Si tout se passe bien, ces acteurs québécois espèrent que d’autres municipalités s’intéresseront à leur technologie, avant que l’espace ne soit complètement occupé par des sociétés étrangères. « C’est avec plaisir que nous avons relevé le défi opérationnel représenté par ce projet, car il s’inscrit dans notre volonté de participer au déploiement de projets collectifs locaux créant des milieux de vie conviviaux, solidaires et écologiques », explique d’ailleurs le président de Solon, Bertrand Fouss.

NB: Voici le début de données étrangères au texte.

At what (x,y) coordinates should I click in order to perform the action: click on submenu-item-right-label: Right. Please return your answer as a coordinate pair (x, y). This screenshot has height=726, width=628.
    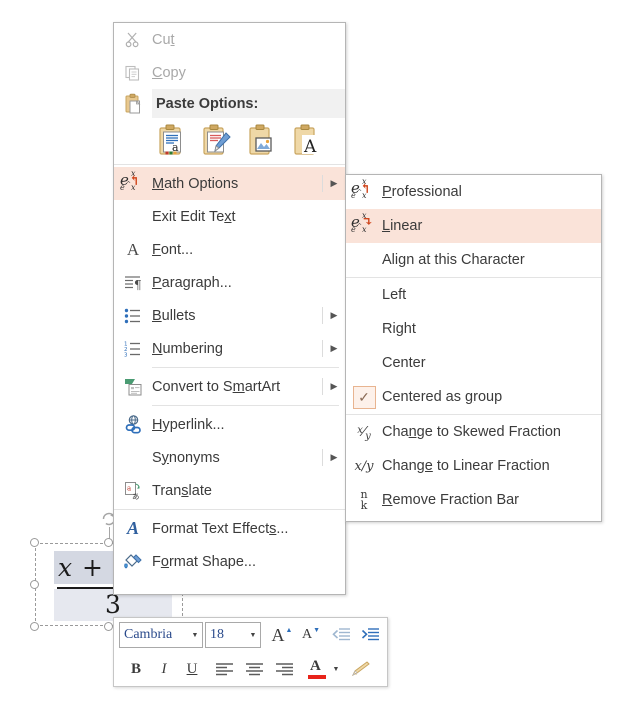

Des solutions de mobilité ingénieuses risquent d’être très recherchées au cours des prochaines années dans cette portion de la Rive-Sud. Maintenant que le pont Samuel-De Champlain en est à ses dernières retouches, c’est au tour du pont-tunnel Louis-Hippolyte-La Fontaine de perdre des voies, le temps de sa réfection complète. Inciter les gens à faire leurs emplettes localement, ou même à opter pour le télétravail, est une solution pour la banlieue, qui exigera des services adaptés à cette nouvelle clientèle. Outre la mobilité, des bureaux de travail partagés et d’autres solutions devront être mis en place, constate Suzanne Roy.

« La fermeture du tunnel est un gros défi qui doit être perçu comme une occasion unique d’investir dans des solutions innovantes », conclut la mairesse de Sainte-Julie. Et locales, pourrait-on ajouter.